Q: Who needs a more conservative timeline? A: Smokers, patients on anticoagulants, those with diabetes or immune suppression, people taking steroids, and anyone who had an impacted or surgical extraction should expect a slower return and should obtain specific guidance from their surgeon.

Q: What immediate precautions should I follow before my first post-op workout? A: Confirm you are not sedated, have minimal pain without opioids, have no active bleeding, and that swelling has not increased. Keep gauze, saline, and your surgeon’s contact information on hand.

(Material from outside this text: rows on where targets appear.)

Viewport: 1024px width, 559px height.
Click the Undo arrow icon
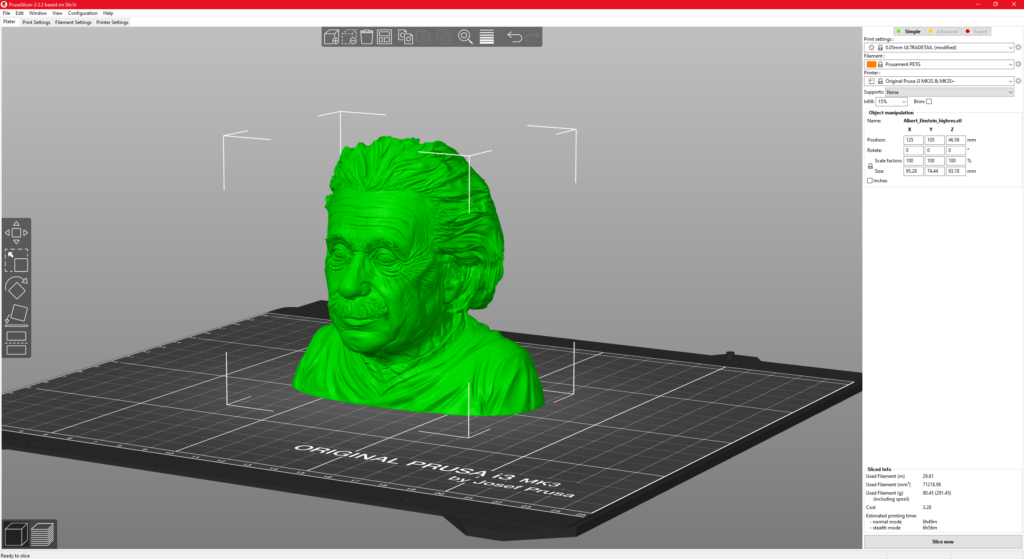pyautogui.click(x=514, y=37)
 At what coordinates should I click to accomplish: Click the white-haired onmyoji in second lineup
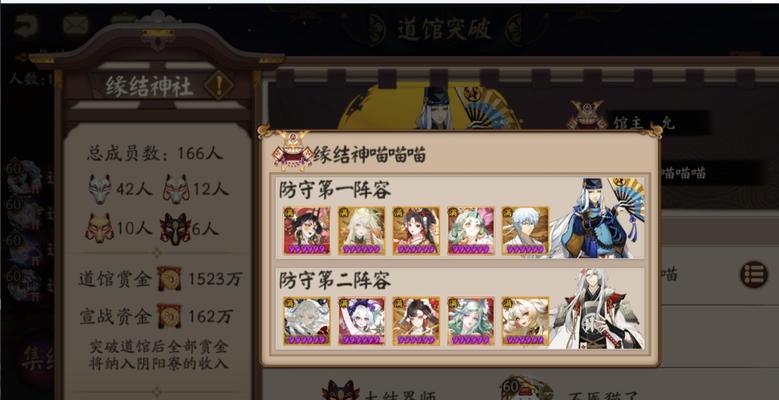click(596, 309)
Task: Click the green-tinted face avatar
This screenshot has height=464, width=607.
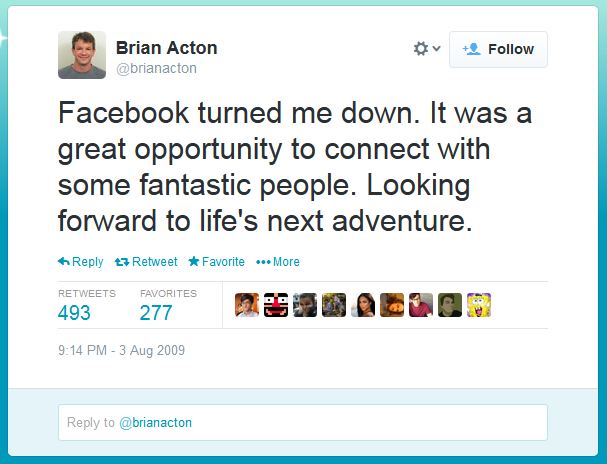Action: click(x=450, y=305)
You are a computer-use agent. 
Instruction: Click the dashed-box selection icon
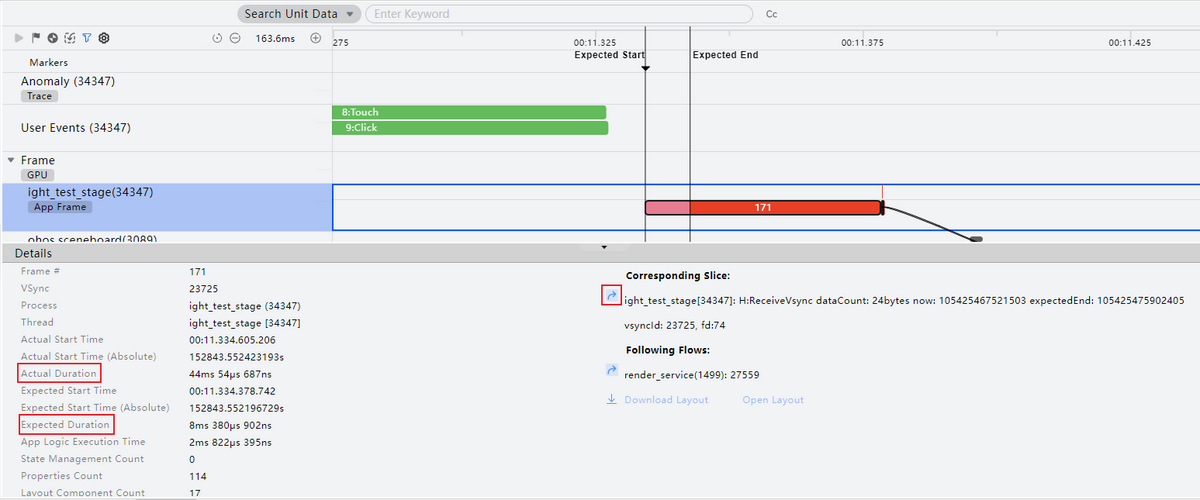tap(69, 38)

Q: Do I need medical clearance before returning to exercise? A: For uncomplicated procedures, many practitioners give verbal or written guidance without a formal clearance. For complex surgical extractions, or if you have significant comorbidities or are on blood thinners, request explicit clearance and a tailored plan.

Q: How long will pain last if I exercise too early and dislodge the clot? A: Dry socket pain is often intense and can last several days to a week even after appropriate treatment, such as socket irrigation and medicated dressings. Avoiding premature exertion is the best prevention.

Q: Is it okay to breathe forcefully or do breath-hold practices after extraction? A: Avoid breath-holding and forceful breathing techniques that increase intrathoracic pressure for at least two weeks. Maintain steady exhalation during exertion and avoid practices that spike pressure.

Q: Can I use heat packs after exercise to reduce swelling? A: Use ice for the first 24–48 hours. After 48 hours, warm compresses can soothe stiffness and promote circulation. Apply heat only if your surgeon agrees and avoid prolonged application that increases bleeding risk.

Q: What if I have stitches? How do they change the exercise plan? A: Dissolvable stitches are common after surgical extractions. They usually do not change the initial rest timeline but may indicate a more complex extraction that warrants a slower return to vigorous activity. Avoid touching or dislodging sutures, and follow wound care instructions.

Q: When should I see my surgeon if recovery is uneventful? A: Follow-up timing varies. Many clinicians schedule a check within 1–2 weeks for surgical removals. If you have no complications and feel ready to resume activity, that appointment can be an opportunity to confirm clearance.

This guide provides a practical, staged approach to returning to exercise after wisdom tooth extraction. Respect the clot, protect the socket, and listen to your body; measured patience preserves performance and avoids a painful interruption that can cost you weeks of training.